This post continues my coverage of the three reports (one, two, three) written by UK government experts on the Roberts et al. 2004 article claiming that the 2003 invasion of Iraq caused a very large number of deaths. According to the abstract of the paper:
We estimate that 98,000 more deaths than expected (8,000-194,000) happened after the invasion outside of Falluja and far more if the outlier Falluja cluster is included…Violent deaths were widespread, reported in 15 of 33 clusters, and were mainly attributed to coalition forces. Most individuals reportedly killed by coalition forces were women and children.
Here’s some useful background.
Iraq Body Count (IBC) had already documented the violent deaths of nearly 20,000 civilians by the time the Roberts et al. paper was released. So it was already clear that the war had caused a very large number of civilian deaths. The civilians chapter of the Chilcot Report does not suggest to me that this fact triggered deep concern within the UK government. But the Roberts et al. paper produced a shock which I attribute mainly to its headline-grabbing figure of 100,000.
The 100,000 estimate is not directly comparable to IBC’s 20,000 count because 100,000 refers to excess deaths, i.e., violent plus non-violent deaths of civilians plus combatants beyond a baseline level, whereas IBC records only violent deaths of civilians. There is also a phenomenally wide confidence interval of 8,000 to 194,000 surrounding the 100,000 estimate which severely complicates any comparison with another source.
Despite all these ambiguities media coverage tended to present the Roberts et al. results as reliably demonstrating in the prestigious scientific journal, The Lancet, that the war had caused 100,000 violent deaths of civilains.

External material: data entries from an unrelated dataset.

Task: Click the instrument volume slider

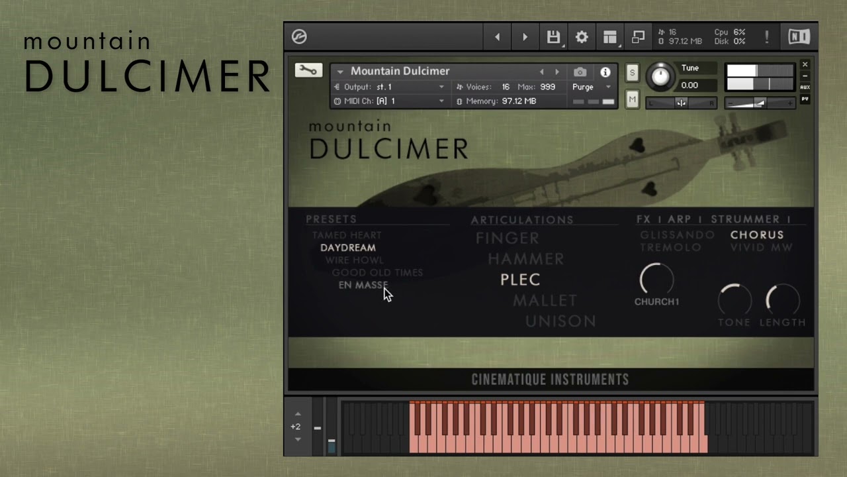Action: [760, 103]
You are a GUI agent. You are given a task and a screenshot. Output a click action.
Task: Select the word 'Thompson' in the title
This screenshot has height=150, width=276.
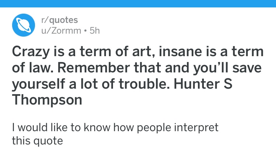[47, 100]
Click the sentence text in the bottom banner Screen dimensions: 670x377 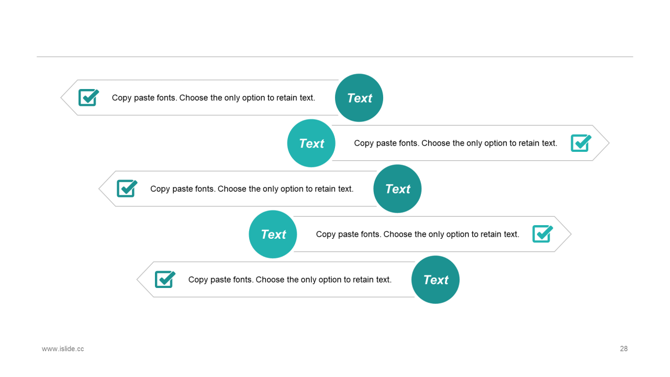click(x=290, y=280)
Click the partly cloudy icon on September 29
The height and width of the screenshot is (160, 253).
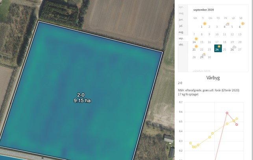coord(203,55)
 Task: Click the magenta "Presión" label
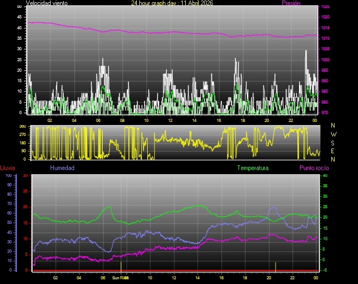[291, 3]
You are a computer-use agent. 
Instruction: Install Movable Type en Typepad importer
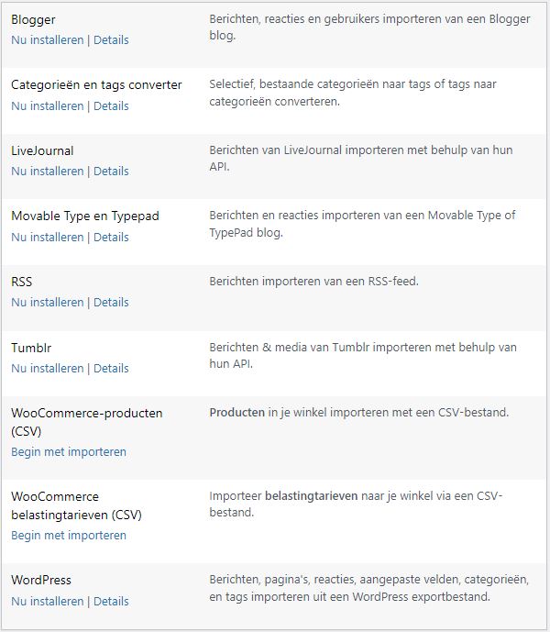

This Guardian article is typical of much misleading media coverage. There is no mention of a confidence interval, the excess-death estimate is portrayed as a violent-death estimate which is then presented as civilians-only when, in fact, the estimate mixes combatants with civilians. Such media attention further upped the ante on the 100,000 figure, making it still harder to ignore.
Roberts et al. conducted a “cluster survey“. Specifically, they selected 33 locational points in Iraq and interviewed a bunch of close neighbours at each place. Households located so close to one another are likely to have similar violence experiences. So it’s probably more useful to view the sample as 33 data points, one for each cluster, rather than as roughly 1,000 data points, one for each household.
This is a tiny sample.
To get a handle on the sample-size problem consider some pertinent simulations I ran a few years back on some Iraq violence data. These show just how easy it is to overestimate violent deaths by factors of 2, 3 or more when you only have around 30 clusters. By the same token, surveys of this size can easily fail to detect a single violent death even when these surveys are conducted within very violent environments.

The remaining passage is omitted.